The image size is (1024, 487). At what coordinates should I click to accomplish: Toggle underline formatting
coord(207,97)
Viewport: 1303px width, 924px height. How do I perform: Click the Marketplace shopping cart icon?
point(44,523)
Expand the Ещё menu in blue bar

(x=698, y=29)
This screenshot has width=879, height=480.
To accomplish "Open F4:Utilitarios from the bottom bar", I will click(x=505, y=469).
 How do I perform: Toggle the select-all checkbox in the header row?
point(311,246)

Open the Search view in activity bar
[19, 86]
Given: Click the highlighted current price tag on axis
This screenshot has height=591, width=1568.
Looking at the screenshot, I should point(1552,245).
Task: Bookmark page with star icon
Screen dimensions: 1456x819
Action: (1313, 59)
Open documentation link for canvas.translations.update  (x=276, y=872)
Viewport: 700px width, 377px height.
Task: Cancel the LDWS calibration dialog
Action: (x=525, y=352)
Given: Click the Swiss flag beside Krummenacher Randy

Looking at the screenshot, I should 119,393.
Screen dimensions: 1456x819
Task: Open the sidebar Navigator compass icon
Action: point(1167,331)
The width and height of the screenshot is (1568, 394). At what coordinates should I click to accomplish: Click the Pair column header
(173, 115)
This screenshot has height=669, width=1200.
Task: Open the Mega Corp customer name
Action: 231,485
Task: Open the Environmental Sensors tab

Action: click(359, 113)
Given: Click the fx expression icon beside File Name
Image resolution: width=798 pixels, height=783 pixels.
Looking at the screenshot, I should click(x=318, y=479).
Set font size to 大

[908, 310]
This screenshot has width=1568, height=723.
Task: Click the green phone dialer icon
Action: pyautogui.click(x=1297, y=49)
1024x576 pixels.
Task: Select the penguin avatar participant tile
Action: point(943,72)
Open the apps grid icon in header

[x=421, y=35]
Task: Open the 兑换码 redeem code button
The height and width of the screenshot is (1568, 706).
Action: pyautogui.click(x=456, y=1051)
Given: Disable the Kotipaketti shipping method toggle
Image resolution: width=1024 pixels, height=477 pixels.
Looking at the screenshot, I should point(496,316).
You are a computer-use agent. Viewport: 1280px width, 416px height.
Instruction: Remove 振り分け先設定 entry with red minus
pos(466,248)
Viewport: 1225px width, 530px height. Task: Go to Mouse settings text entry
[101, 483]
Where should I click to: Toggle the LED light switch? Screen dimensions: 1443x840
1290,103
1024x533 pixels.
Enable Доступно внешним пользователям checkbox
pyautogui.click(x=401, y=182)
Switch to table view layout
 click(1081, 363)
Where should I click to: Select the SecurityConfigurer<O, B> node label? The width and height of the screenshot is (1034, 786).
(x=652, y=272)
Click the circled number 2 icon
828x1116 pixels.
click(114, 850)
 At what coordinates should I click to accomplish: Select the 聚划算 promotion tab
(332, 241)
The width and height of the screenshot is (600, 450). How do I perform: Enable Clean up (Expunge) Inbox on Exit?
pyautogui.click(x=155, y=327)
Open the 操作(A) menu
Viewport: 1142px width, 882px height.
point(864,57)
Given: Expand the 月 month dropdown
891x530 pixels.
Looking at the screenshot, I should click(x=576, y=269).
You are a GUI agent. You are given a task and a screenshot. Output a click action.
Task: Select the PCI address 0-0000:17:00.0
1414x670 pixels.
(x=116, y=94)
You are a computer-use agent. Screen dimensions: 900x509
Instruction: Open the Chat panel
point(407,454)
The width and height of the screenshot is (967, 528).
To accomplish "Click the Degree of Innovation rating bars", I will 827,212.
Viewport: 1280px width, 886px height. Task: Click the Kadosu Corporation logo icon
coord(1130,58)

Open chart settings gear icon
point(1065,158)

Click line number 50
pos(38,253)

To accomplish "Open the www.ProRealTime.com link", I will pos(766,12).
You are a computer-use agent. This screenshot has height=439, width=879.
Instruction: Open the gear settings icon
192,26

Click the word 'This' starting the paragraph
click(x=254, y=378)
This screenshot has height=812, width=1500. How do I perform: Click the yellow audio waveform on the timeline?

+---+

*Short exercise*:
Can you rewrite the listing, from its first line through the line with "point(311,246)", as a Markdown table with the columns Number and Line, giving each nonblank line its own row and leaving out blank lines?

*Exercise solution*:
| Number | Line |
|---|---|
| 1 | The image size is (1024, 487). At what coordinates should I click to accomplish: Toggle underline formatting |
| 2 | coord(207,97) |
| 3 | Viewport: 1303px width, 924px height. How do I perform: Click the Marketplace shopping cart icon? |
| 4 | point(44,523) |
| 5 | Expand the Ещё menu in blue bar |
| 6 | (x=698, y=29) |
| 7 | This screenshot has width=879, height=480. |
| 8 | To accomplish "Open F4:Utilitarios from the bottom bar", I will click(x=505, y=469). |
| 9 |  How do I perform: Toggle the select-all checkbox in the header row? |
| 10 | point(311,246) |